◆ **Brief**: Extract each line of text from all the rows below and reproduce it word for word, omitting the pictures.

◆ **Material shown**:

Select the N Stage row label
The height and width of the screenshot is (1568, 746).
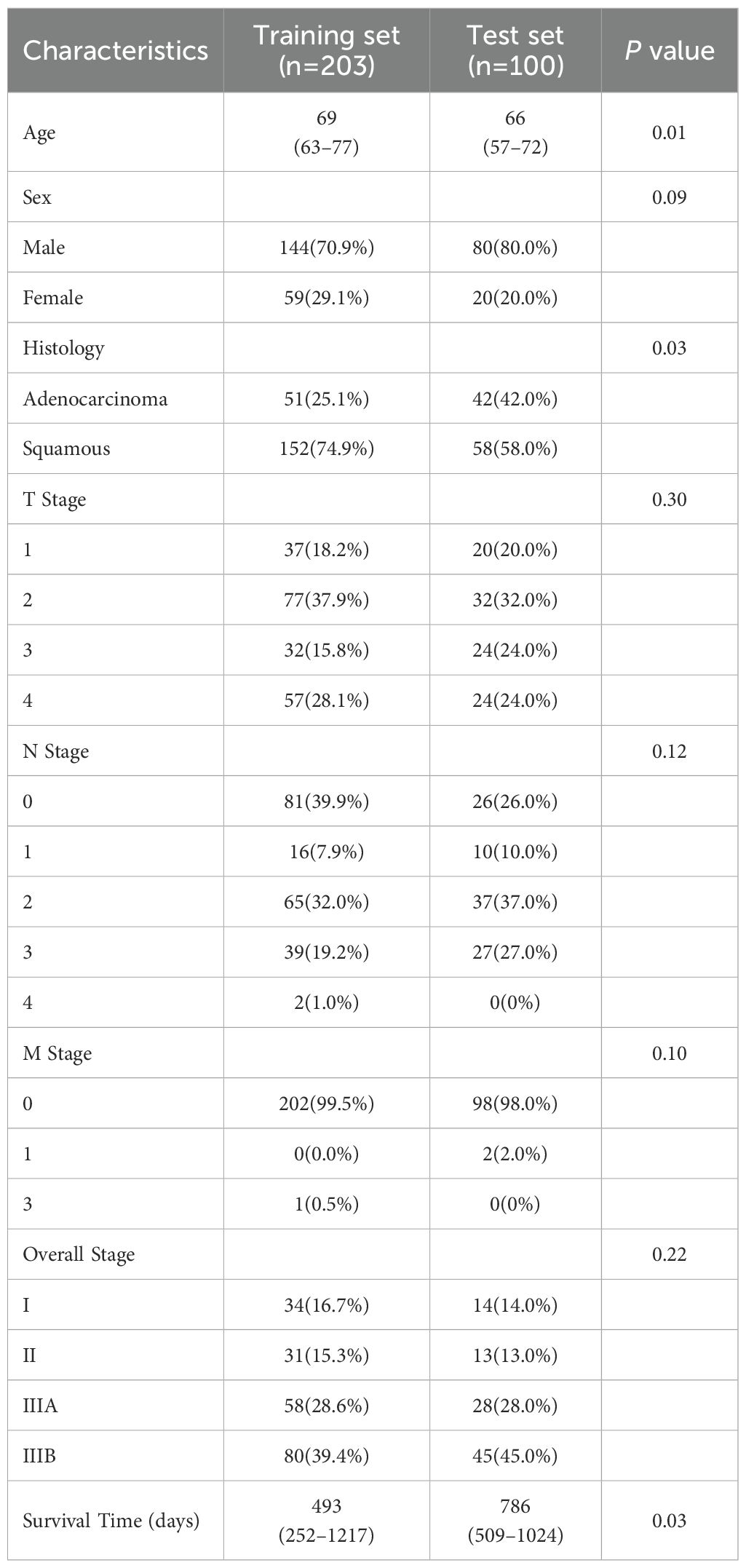pyautogui.click(x=55, y=751)
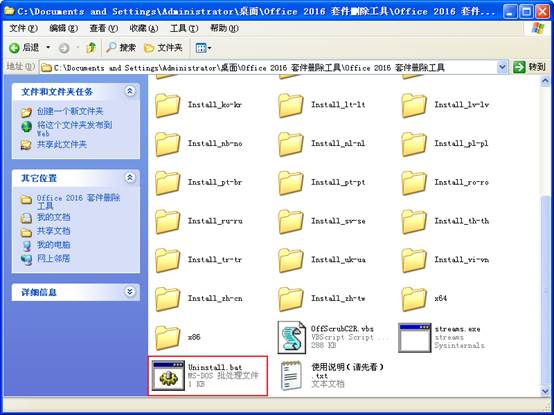Expand the address bar dropdown arrow

[x=502, y=67]
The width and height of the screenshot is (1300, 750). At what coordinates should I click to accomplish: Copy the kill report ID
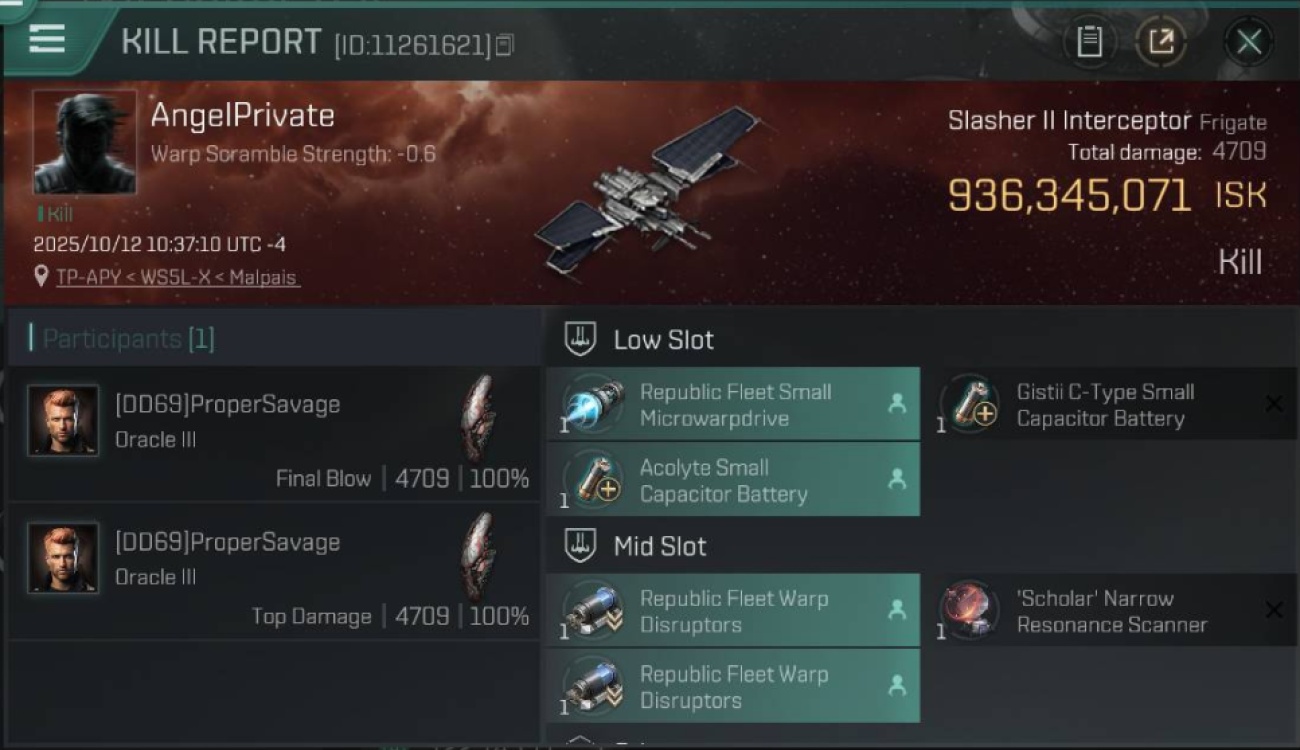(x=505, y=45)
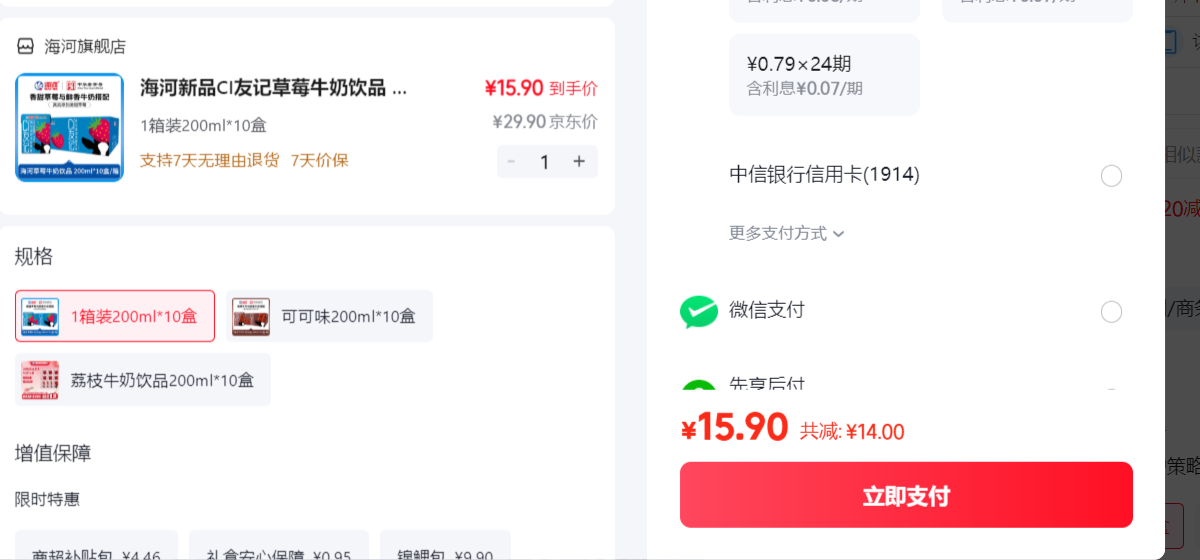This screenshot has height=560, width=1200.
Task: Select the 1箱装200ml*10盒 spec option
Action: [x=115, y=316]
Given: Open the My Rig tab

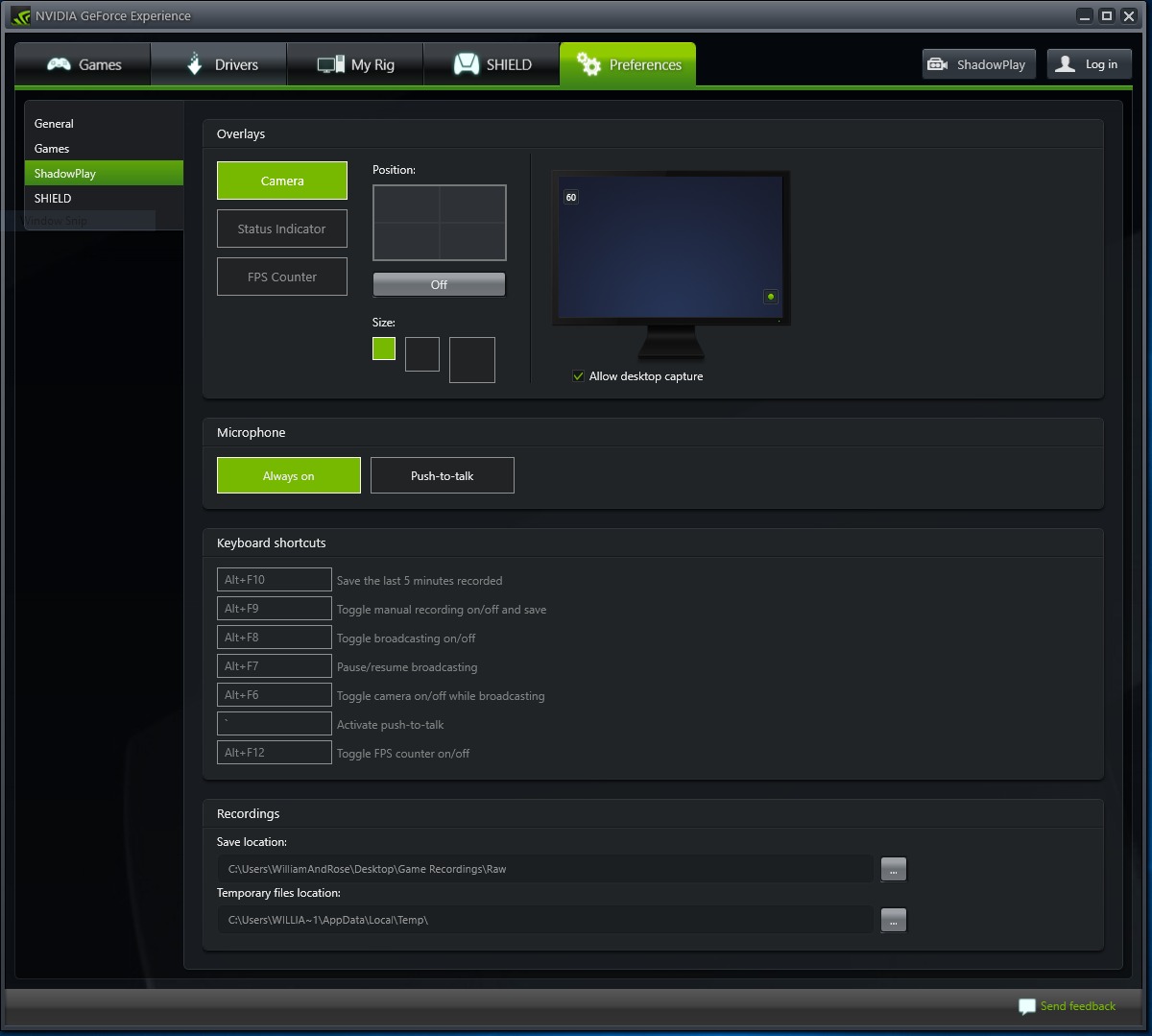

◆ **Task result**:
Select the N Stage row label
The height and width of the screenshot is (1568, 746).
pyautogui.click(x=55, y=751)
Expand the address bar dropdown arrow

[x=502, y=67]
The width and height of the screenshot is (1300, 750). At what coordinates should I click to accomplish: Copy the kill report ID
(x=505, y=45)
This screenshot has height=560, width=1200.
Task: Select the 1箱装200ml*10盒 spec option
Action: [x=115, y=316]
Given: Open the My Rig tab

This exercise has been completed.